As bolsas da Europa fecharam sem direção única nesta quinta-feira (28) depois de uma sessão volátil influenciada tanto por maior otimismo comercial, com relatos de que a China teria feito ofertas inéditas aos Estados Unidos nas negociações, quanto por indicadores da região abaixo do esperado. O Stoxx-600 registrou queda de 0,12%, a 376,84 pontos.

Em Londres, o FTSE 100 fechou em alta de 0,56%, a 7.234,33 pontos; o DAX, em Frankfurt, subiu 0,08%, a 11.428,16 pontos; em Paris, o CAC 40 registrou queda de 0,09%, 5.296,54 pontos; o FSTE MIB, de Milão, caiu 0,53%, a 21.080,97 pontos; o Ibex 35, de Madri, recuou 0,60%, a 9.174,70 pontos; e o PSI 20, em Lisboa, ganhou 0,17%, a 5.177,40 pontos.

Relatos de que a China fez propostas inéditas nas negociações comerciais com os EUA, retomadas nesta quinta em Pequim, animaram a maioria dos mercados europeus durante a manhã. Um dos pontos abordados por negociadores asiáticos teria sido relacionado à transferência de tecnologia, um dos principais pontos de impasse bilateral.

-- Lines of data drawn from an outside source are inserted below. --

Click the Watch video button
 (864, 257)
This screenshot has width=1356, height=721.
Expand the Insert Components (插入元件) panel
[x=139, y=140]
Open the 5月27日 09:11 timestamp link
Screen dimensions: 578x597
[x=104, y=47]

Por outro lado, investidores acompanharam a queda do índice de sentimento econômico da zona do euro, que mede a confiança de setores corporativos e dos consumidores, ao menor nível desde outubro de 2016, segundo dados de março publicados pela Comissão Europeia. Além disso, o índice de preços ao consumidor (CPI, na sigla em inglês) da Alemanha subiu de forma menos acentuada na comparação mensal e anual de março.

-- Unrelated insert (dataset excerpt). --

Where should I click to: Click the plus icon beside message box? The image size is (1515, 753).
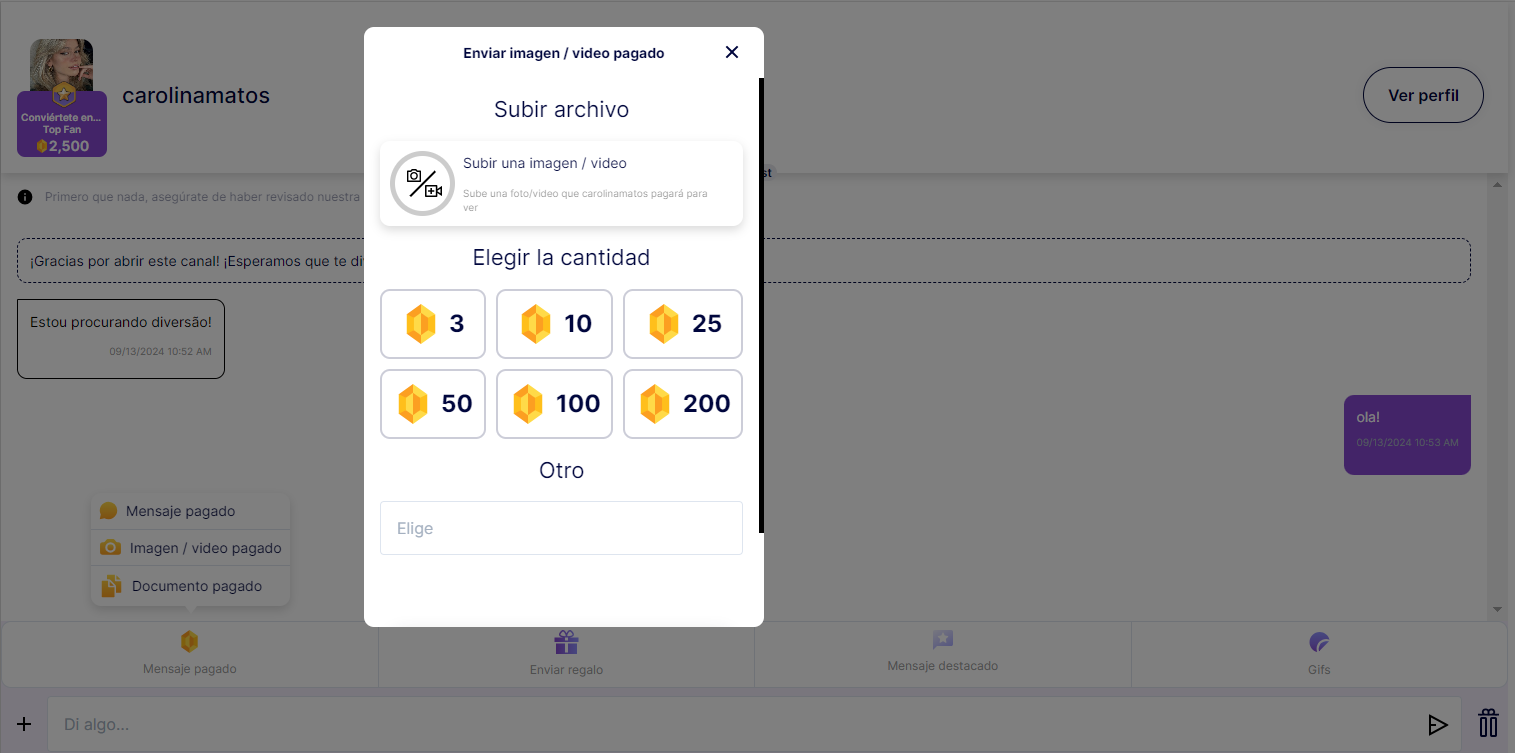click(x=24, y=724)
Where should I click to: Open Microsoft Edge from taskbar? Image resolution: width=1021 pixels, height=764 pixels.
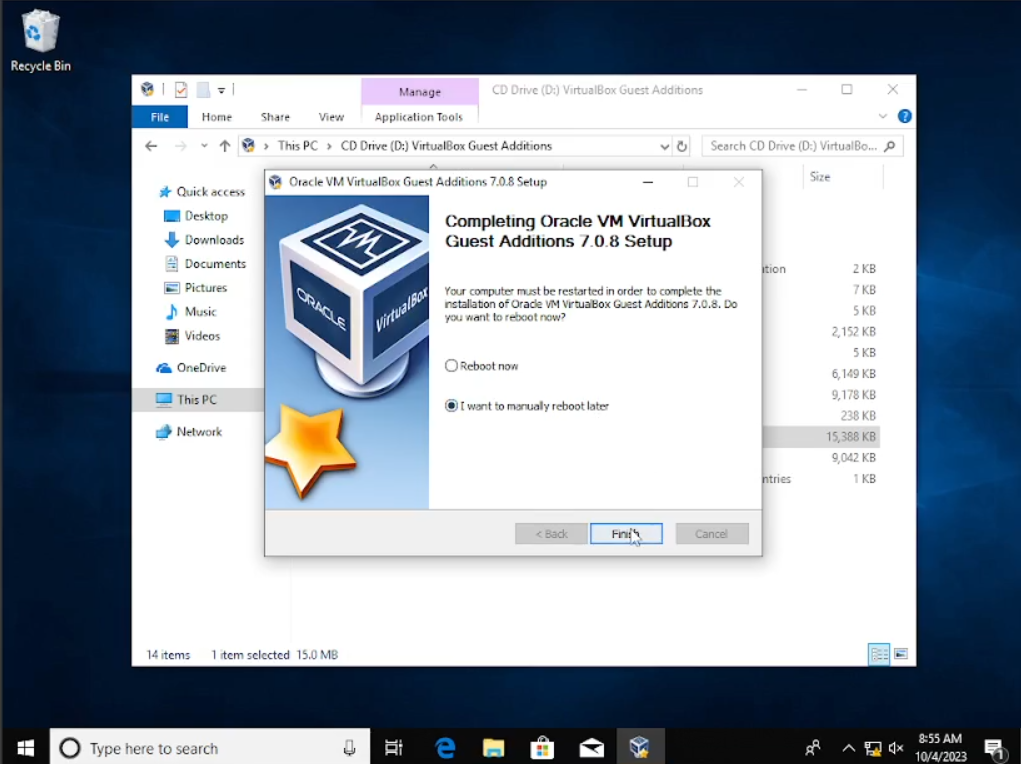tap(445, 747)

Em Frankfurt, o destaque ficou com a queda na ação do Deutsche Bank (-3,42%), após o jornal britânico Financial Times publicar que o maior banco da Alemanha considera um aumento de capital de até 10 bilhões de euros como parte de uma possível fusão com o concorrente Commerzbank (-3,32%).

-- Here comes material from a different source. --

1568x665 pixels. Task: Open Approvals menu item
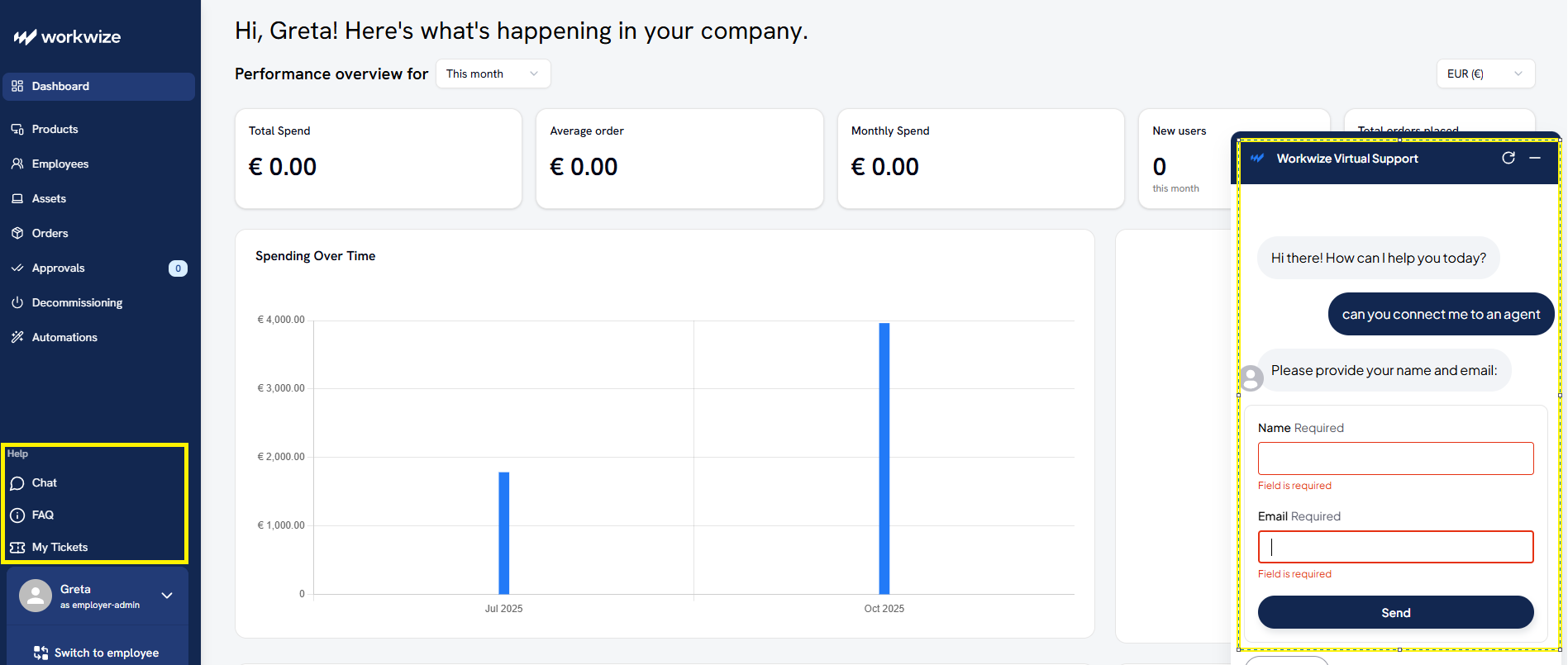click(98, 268)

A queda da libra também colaborou para a alta da bolsa de Londres, enquanto a moeda espera por direcionamentos em relação ao Brexit. A líder da Câmara dos Comuns do Reino Unido, Andrea Leadsom, confirmou que haverá um debate nesta sexta-feira no Parlamento sobre o projeto de lei relativo ao Brexit, mas não deixou claro se uma nova votação será realizada sobre o acordo completo negociado pela primeira-ministra Theresa May com a União Europeia (UE).